Why it works: Sorting guarantees that once a pair exceeds the allowed height difference, all later pairs with the same first soldier will also exceed it. The loop structure ensures we check all pairs exactly once, counting both directions implicitly because the outer loop iterates over every soldier.
Python Solution
import sys
input = sys.stdin.readline
n, d = map(int, input().split())
heights = list(map(int, input().split()))
heights.sort()
count = 0
for i in range(n):
for j in range(i + 1, n):
if heights[j] - heights[i] <= d:
count += 1
else:
break
# Each valid pair can be ordered in two ways
print(count * 2)
The code first sorts the soldiers’ heights. The nested loops examine all valid pairs in increasing order. We multiply the final count by 2 because each pair (i, j) can appear in both orders (i, j) and (j, i). Boundary conditions are handled implicitly: the inner loop starts at i + 1, preventing self-pairs, and breaks as soon as the height difference exceeds d.
Worked Examples
Sample 1:
Input:
5 10
10 20 50 60 65
Step trace:
| i | height[i] | j checked | Valid pairs | Running count |
|---|---|---|---|---|
| 0 | 10 | 20 | (10,20) | 1 |
| 0 | 10 | 50 | - | 1 |
| 1 | 20 | 50 | - | 1 |
| 2 | 50 | 60 | (50,60) | 2 |
| 2 | 50 | 65 | - | 2 |
| 3 | 60 | 65 | (60,65) | 3 |
Multiply by 2 for order: 3 * 2 = 6, matching the expected output.
Custom case:
Input:
3 0
5 5 6
Step trace:
| i | height[i] | j checked | Valid pairs | Running count |
|---|---|---|---|---|
| 0 | 5 | 5 | (5,5) | 1 |
| 0 | 5 | 6 | - | 1 |
| 1 | 5 | 6 | - | 1 |
Multiply by 2: 1 * 2 = 2, correct since only the identical 5s form pairs.
Complexity Analysis
| Measure | Complexity | Explanation |
|---|---|---|
| Time | O(n log n) | Sorting dominates, inner loop runs at most n times for all i due to break. |
| Space | O(1) | Sorting in-place, only counter stored. |
With n ≤ 1000, sorting and linear scans are trivial. Memory usage is well below 256 MB.
Test Cases
import sys, io
def run(inp: str) -> str:
sys.stdin = io.StringIO(inp)
n, d = map(int, input().split())
heights = list(map(int, input().split()))
heights.sort()
count = 0
for i in range(n):
for j in range(i + 1, n):
if heights[j] - heights[i] <= d:
count += 1
else:
break
return str(count * 2)
# Provided sample
assert run("5 10\n10 20 50 60 65\n") == "6", "sample 1"
# Minimum-size input
assert run("1 5\n10\n") == "0", "minimum size"
# Maximum-size, all equal
assert run("1000 0\n" + " ".join(["42"]*1000) + "\n") == str(1000*999), "all equal"

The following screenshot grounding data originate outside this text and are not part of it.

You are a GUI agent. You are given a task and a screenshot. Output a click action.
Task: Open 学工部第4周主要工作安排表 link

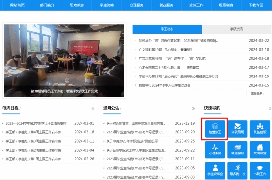coord(33,132)
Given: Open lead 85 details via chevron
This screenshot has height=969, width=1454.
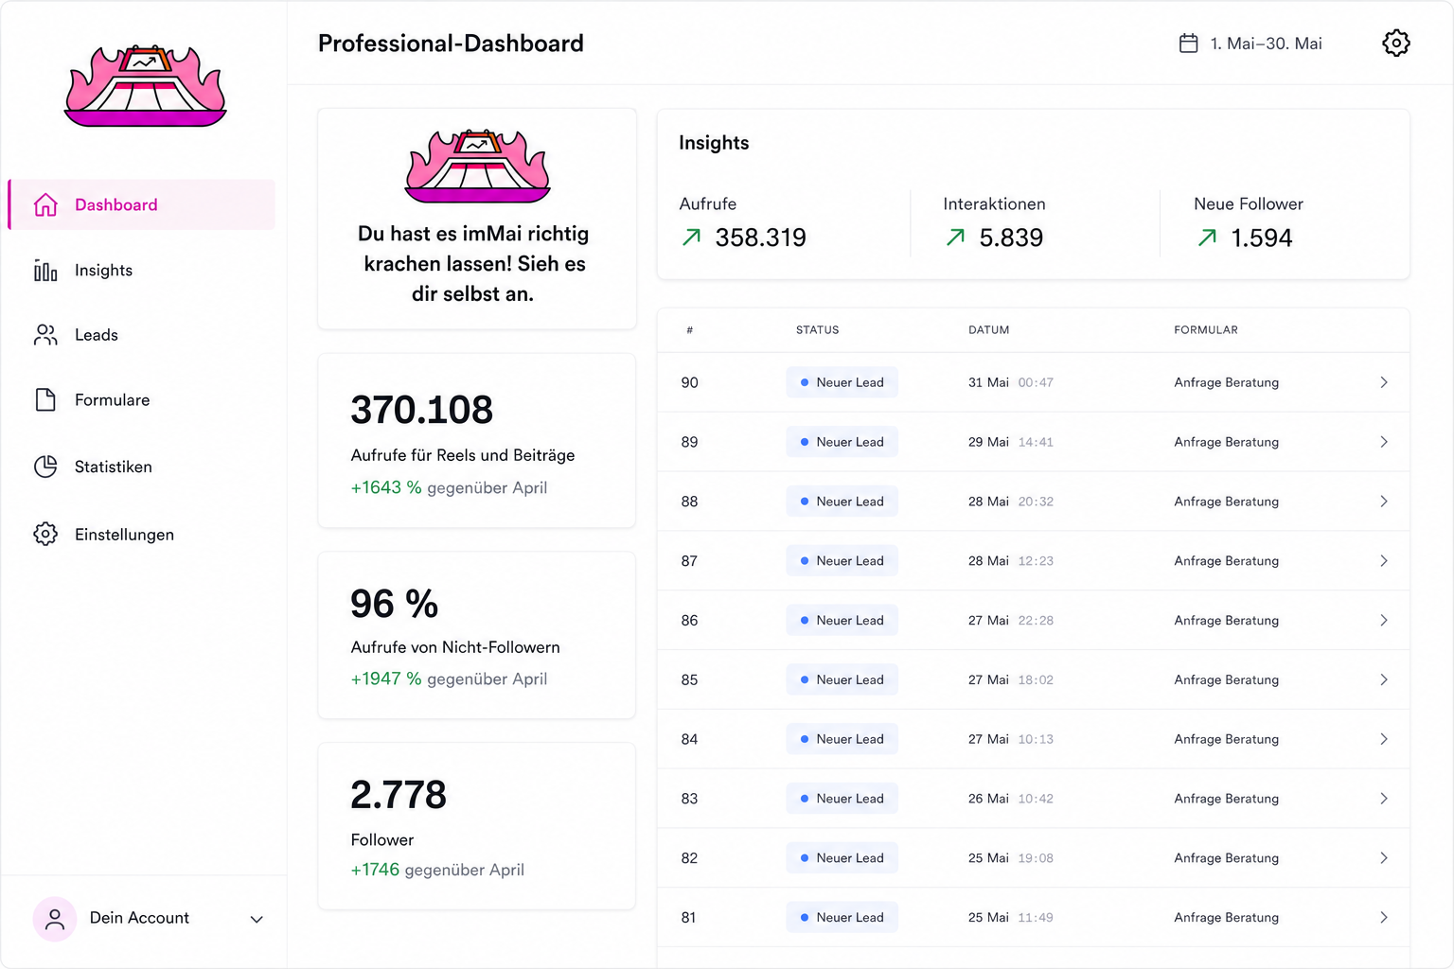Looking at the screenshot, I should click(1384, 679).
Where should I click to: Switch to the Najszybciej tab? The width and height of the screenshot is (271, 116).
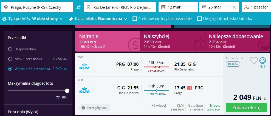coord(172,41)
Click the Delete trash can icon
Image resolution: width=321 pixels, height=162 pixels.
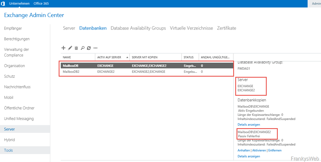click(76, 48)
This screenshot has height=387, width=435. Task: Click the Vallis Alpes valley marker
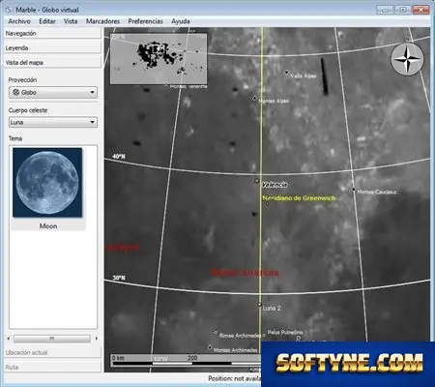tap(286, 74)
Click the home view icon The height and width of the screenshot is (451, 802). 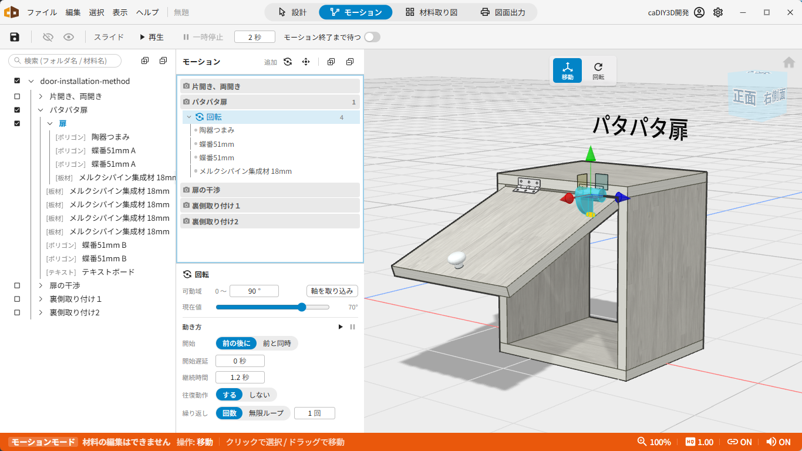789,62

# Small d, some differences exceed
assert run("4 1\n1 2 4 5\n") == "4", "small d with gaps"
# Ordered heights
assert run("3 2\n1 3 5\n") == "2", "ordered with step 2"
| Test input | Expected output | What it validates |
|---|---|---|
| 1 5\n10 | 0 | Minimum n, cannot form a pair |
| 1000 0\n42… | 999000 | Maximum n, all equal values |
| 4 1\n1 2 4 5 | 4 | Some gaps too large to pair |
| 3 2\n1 3 5 | 2 | Height differences exactly at limit |
Edge Cases
If all soldiers have the same height, for example heights = [7,7,7,7] and d = 0, every pair is valid. Our algorithm counts i < j pairs as 6, and multiplying by 2 gives 12, correctly counting both orderings. If d is very small, like 0, only soldiers of the same height are paired. The break statement in the inner loop avoids unnecessary checks once the difference exceeds d. For n = 1, the outer loop executes once but no inner loop runs, so the algorithm outputs 0, which is correct.
This method correctly handles all edge cases due to sorting and early termination logic.